At least in carnivorous niches, eutriconodonts were probably replaced by deltatheroidean metatherians, which are the dominant carnivorous mammals in Late Cretaceous faunal assemblages. Competition between both groups is unattested, but in Asia the Early Cretaceous gobiconodontid diversity is replaced entirely by a deltatheroidean one, while in North America Nanocuris appears after the absence of Gobiconodon and other larger eutriconodonts. Given that all insectivorous and carnivorous mammals groups suffered heavy losses during the mid-Cretaceous, it seems likely these metatherians simply occupied niches left after the extinction of eutriconodonts in the northern continents.

Volaticotherins, such as Volaticotherium are particularly notable for their specializations towards gliding.

Some eutriconodonts were instead among the most specialised of Mesozoic mammals. Several taxa like Astroconodon, Dyskritodon and Ichthyoconodon may show adaptations for piscivory and occur in aquatic settings with their molars being compared to those of seals and cetaceans.
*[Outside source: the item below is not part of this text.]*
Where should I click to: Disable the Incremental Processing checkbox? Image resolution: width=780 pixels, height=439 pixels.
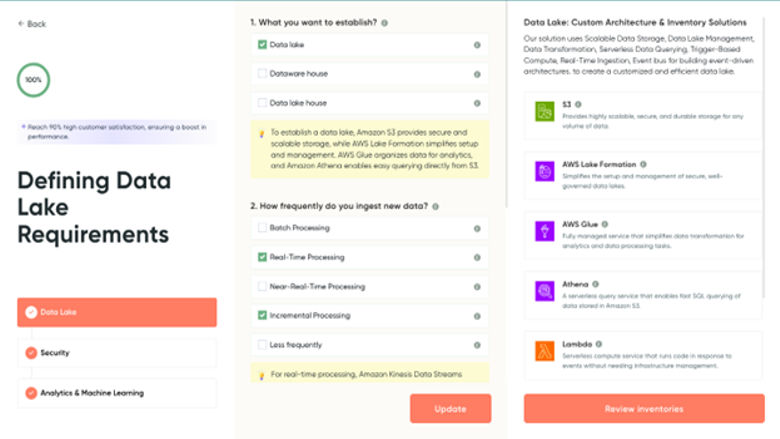pyautogui.click(x=262, y=315)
Caution has been advised in these comparisons, however; as many researchers like Zofia Kielan-Jaworowska have noted, eutriconodont molars are more functionally similar to those of terrestrial carnivorans than pinnipeds and cetaceans, occluding in a shearing motion instead of not-occluding and providing a grasping function. However, Dyskritodon and Ichthyoconodons teeth shows no erosion associated with aquatic transportation, meaning that the animals died in situ or close. Studies on Liaoconodon show that it has adaptations for an aquatic lifestyle, possessing a barrel-like body and paddle-like limbs, and analysis of the postcrania of Yanoconodon shows adaptations towards multiple forms of locomotion, with traits in common with fossorial, arboreal, and semiaquatic mammals.

Additionally, Volaticotherium and Argentoconodon show adaptations for aerial locomotion. Both genera are closely related, implying a long lived lineage of gliding mammals.

At least Spinolestes had xenarthrous vertebrae and osseous scutes, convergent to those of modern xenarthrans and to a lesser extent the hero shrew. This genus may have displayed an ecological role similar to that of modern anteaters, pangolins, echidnas, aardvark, aardwolf and numbat, being the second known Mesozoic mammal after Fruitafossor to have done so.

===Reproductive biology===
Triconodon shows dental replacement patterns consistent with milk-drinking mammals.